Dena Bank: Buy

M. V. S. Santosh Kumar | Updated on March 12, 2018 Published on October 13, 2012


Major presence in the western region of the country and better asset quality are the bank’s key positives.

Investors with a three-year horizon can buy the stock of Dena Bank, a mid-cap public sector bank with presence mainly in Gujarat and Maharasthra.

The stock looks attractive from a long-term point of view as it trades at a discount to historical valuation, in spite of improving its operating metrics over the past few years.

The cost-to-income ratio of the bank declined from 51 per cent in 2008-09 to less than 40 per cent in the June 2012 quarter. At the same time, the bank managed to lend more funds rather than deploy it in government securities. Consequently, its margins improved during this period .

At the current price of Rs 106, the stock discounts its estimated FY-14 adjusted book by 0.71 times. This valuation is inline with other mid-sized public sector banks.

However, the bank, given its smaller loan book and presence in the western region of the country, which has high appetite for investments, should benefit from higher-than-industry growth in advances.

Also, better asset quality than its peers is an added advantage. The current low price-to-book value implies a jump in slippage of loans from restructured assets and a sharp fall in profitability, which are unlikely to happen.

One, the government has approved the restructuring of power distribution companies, which augurs well for Dena Bank.

While the yield on these assets might come down, post-restructuring, the risk of default will be mitigated. Additionally, conversion of 50 per cent of these loans into State government bonds would mean bank exposure limits freed up for more lending to the infrastructure sector.

Two, the bank’s loan book will continue to grow faster than the industry rate. This would translate into robust earnings growth.
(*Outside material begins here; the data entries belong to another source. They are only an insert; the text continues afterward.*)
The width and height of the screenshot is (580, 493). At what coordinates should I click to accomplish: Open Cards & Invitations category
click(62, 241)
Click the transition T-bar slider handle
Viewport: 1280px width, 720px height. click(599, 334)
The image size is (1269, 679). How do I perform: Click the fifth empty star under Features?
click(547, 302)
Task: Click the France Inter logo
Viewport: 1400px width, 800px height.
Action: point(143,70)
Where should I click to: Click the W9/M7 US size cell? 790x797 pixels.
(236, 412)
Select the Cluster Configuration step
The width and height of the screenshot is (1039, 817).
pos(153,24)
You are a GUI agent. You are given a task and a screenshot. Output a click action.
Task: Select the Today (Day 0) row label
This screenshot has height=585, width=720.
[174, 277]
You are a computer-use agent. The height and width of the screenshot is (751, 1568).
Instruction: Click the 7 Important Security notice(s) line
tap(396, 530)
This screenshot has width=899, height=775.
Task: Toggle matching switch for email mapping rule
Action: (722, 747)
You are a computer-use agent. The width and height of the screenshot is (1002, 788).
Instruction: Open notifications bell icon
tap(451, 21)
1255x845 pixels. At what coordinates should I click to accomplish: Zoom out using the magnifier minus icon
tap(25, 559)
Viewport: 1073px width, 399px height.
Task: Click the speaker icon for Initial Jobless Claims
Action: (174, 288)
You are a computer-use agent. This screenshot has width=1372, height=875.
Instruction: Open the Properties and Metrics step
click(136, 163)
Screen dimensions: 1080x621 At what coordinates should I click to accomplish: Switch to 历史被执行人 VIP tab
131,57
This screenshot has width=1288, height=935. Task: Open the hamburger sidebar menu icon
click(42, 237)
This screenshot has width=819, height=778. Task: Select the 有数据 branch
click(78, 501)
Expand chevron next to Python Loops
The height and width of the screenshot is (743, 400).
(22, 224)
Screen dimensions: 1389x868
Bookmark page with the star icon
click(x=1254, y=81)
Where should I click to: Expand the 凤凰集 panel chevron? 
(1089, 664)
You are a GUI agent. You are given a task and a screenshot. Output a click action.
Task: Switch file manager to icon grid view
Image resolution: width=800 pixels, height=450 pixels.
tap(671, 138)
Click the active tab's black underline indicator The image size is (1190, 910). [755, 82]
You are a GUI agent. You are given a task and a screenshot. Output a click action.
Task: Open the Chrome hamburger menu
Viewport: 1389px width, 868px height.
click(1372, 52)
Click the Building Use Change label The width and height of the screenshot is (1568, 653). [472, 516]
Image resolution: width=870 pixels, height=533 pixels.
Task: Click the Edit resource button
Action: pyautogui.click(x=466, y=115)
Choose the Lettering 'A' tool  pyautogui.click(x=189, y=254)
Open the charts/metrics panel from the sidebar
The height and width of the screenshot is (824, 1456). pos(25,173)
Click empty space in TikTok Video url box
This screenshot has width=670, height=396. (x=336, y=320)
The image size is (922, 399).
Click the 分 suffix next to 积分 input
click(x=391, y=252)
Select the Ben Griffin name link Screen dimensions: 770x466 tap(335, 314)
Any recovery in macro economic activity will enhance growth rates.

Between fiscals 2008 and 2012 , the earnings per share of the bank grew by an impressive 17 per cent compounded annually. Considering that the growth tempo is likely to maintained or even improved, Dena Bank’s price-to-earning multiple for FY-14 works out to an attractive 3.5 times.

Business growth

Strong growth in advances had led to improvement in Dena Bank’s market share. Its share in the loan market went up from 0.93 per cent in March 2008 to 1.11 per cent in March 2012.

The bank plans to focus more on high-yielding micro, small and medium enterprises (MSME), and retail loans for faster loan book growth.

As of June 2012, these two segments accounted for 26.4 per cent of the bank’s portfolio.

Dena Bank’s strong presence in Gujarat (one of the largest MSME hubs in the country) and Maharashtra, and in rural and semi-urban areas, augurs well.

The bank has also cut lending rates on SME and retail products to stay competitive and improve its share. Dena Bank has tied up with auto manufacturers to provide three-wheeler loans to their customers. The bank plans to add around 100 branches in the current fiscal.

The focus is on diversifying the branch network to under-banked areas and other States such as Tamil Nadu which have a large number of SMEs.

Availability of capital to fund its loan book growth may constrain Dena Bank, if it is not supported by the government (its promoter) from time to time.

Strong financials

The banks’s net interest margin (NIM) improved from 2.67 per cent to 3.17 per cent over the last five years ended March 2012.

This was a result of efficient fund deployment into higher-yielding loans. The credit-deposit ratio of the bank improved from 68 per cent in March 2008 to 74 per cent in June 2012.

The NIM declined to 3.06 per cent in the June quarter due to sharp rise in cost of funds. But the cost of funds may decline, given that the bank has cut deposit rates on select maturities.

With the majority of its deposits having maturity of less than a year, these may get re-priced at a lower rate. The cut in cash reserve ratio will also aid the margins of the bank.

On the flipside, while the bank’s cost-to-income ratio is currently low at 39.3 per cent, this is set to rise due to branch additions and higher employee costs following the impending wage hikes. Lower fee income proportion is another weak link for the bank.

Mitigating these risks are the bank’s plans to increase focus on retail product distribution to earn higher fee income, and expected robust business growth.

Strong asset quality

The gross NPA ratio of the bank, as of June 2012, was 1.8 per cent as compared to 3.35 per cent in the case of other public sector banks. The net NPA ratio was 1.01 per cent — one of the lowest in the banking sector.

The restructured loan proportion is also lower than most of the mid-sized banks. With most of the corporate debt restructuring completed, the risk of higher loan slippage may not be high. Around 83.5 per cent of the loan book is secured in nature.

While the MSME exposure might increase the risk for the loan book, the bank is participating in the Credit Guarantee Fund Trust for Small and Micro Enterprises. This reduces the risk of default on unsecured loans to this segment.